Fried Green Tomatoes. It's a movie title I know well. In my youth, I was blessed with very overprotective parents who did not allow the viewing of movies until you had reached the age deemed appropriate for viewing by whatever lunatic organization that rates movies. My siblings and I contented ourselves with the meager movie options by repeatedly watching beloved movies over and over again. When my brother watched Forest Gump three times a day, I must admit, I grew tired of it, but I never lost my love, ever, for Fried Green Tomatoes. Perhaps it was the cultural significance. Perhaps it was the underlying lesbian implications. I like to think it was the food.

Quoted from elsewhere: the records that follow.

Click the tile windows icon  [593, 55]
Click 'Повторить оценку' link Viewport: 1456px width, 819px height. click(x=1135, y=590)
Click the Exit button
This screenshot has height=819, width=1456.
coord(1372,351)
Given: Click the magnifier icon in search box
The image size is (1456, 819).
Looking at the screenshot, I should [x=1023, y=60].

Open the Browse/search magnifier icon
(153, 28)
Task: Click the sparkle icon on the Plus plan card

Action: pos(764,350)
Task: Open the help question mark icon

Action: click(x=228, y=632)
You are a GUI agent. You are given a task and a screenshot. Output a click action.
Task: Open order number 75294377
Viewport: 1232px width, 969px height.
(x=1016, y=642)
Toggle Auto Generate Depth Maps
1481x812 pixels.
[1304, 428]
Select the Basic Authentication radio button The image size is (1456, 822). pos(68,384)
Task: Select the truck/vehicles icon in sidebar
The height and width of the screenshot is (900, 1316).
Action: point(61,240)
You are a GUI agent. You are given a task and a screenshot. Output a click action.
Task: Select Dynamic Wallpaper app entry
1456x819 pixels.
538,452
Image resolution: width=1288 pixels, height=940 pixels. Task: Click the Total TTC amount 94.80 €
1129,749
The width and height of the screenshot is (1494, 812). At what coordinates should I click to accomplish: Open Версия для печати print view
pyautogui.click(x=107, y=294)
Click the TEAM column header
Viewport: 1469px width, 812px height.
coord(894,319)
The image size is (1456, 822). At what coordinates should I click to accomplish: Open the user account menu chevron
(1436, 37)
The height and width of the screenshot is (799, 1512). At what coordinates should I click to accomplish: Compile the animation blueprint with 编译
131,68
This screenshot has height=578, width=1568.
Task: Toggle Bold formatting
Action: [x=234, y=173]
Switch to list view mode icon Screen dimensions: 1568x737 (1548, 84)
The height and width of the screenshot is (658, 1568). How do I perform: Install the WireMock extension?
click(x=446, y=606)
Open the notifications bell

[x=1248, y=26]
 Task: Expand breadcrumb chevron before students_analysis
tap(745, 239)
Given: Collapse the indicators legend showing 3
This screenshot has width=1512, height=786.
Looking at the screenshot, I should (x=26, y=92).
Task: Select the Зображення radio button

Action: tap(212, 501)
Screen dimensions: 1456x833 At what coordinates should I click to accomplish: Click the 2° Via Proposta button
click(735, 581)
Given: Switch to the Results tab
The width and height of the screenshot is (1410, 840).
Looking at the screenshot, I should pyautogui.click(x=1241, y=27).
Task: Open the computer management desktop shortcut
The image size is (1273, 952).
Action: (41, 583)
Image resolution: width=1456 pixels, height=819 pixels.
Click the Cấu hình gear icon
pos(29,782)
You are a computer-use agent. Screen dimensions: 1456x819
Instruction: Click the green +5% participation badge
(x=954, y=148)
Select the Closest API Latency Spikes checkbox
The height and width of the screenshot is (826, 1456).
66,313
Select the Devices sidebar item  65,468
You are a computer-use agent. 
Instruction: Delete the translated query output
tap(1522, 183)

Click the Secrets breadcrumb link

I never so much as tasted a fried green tomato before, but watching them sizzling in the diner pans of the Whistle Stop Cafe made me pine for them. Now, I had my chance. I googled, and found this site, run by a follow Michigander Katie, for nonfried green tomatoes. Here, I could fry my tomatoes and bake them too!

Baked Fried Green Tomatoes
What you need:
2/3 c bread crumbs
1 T Grated Parmesan Cheese
1 tsp cayenne pepper
1 T cumin
1/2 tsp salt
2 eggs, beaten (or the egg beaters equivalent)
2 green tomatoes

The logic of this is similar to what you do to bread the eggplant in this recipe.
1. Preheat the oven to 400 degrees F. Put the bread crumbs, parmesan, cayenne, cumin, and salt in one bowl. Mix. Put the egg in a second bowl.
2. Cut up the green tomatoes into thin, round slices.
3. Submerge a slice of tomato into the egg. Then, press both sides, alternately, into the bread crumb mixture for a light coat. Recoat in egg. Then, recoat both sides of slice in bread crumbs. Place slice on a tin-foiled baking sheet.
4. Cont. the same process for each tomato slice until all are coated and on the cookie sheet. Place the cookie sheet in the oven for 20 minutes. Flip the slices and return them to the oven for another 10-20 minutes. Serve.

As an added bonus, the leftover egg makes a lovely omelet, if cooked in a small skillet on low heat. Add an optional slice of cheese, if desired.

These nonfried beauties have opened my midwestern eyes to the possibilities of southern cooking. Each breaded slice resulted in a taste combination that was both complex and enjoyable. The tomato was tangy with a bittersweet edge to it that was nicely complimented by the earthly taste of cumin and the subtle fiery finish of the cayenne. I'm usually not a fan of a lot of heat in my food but it was just spicy enough. Luckily for me, if my weak taste buds became too overburdened with heat, I had a nice egg and cheese palette-cleanser right there on my plate.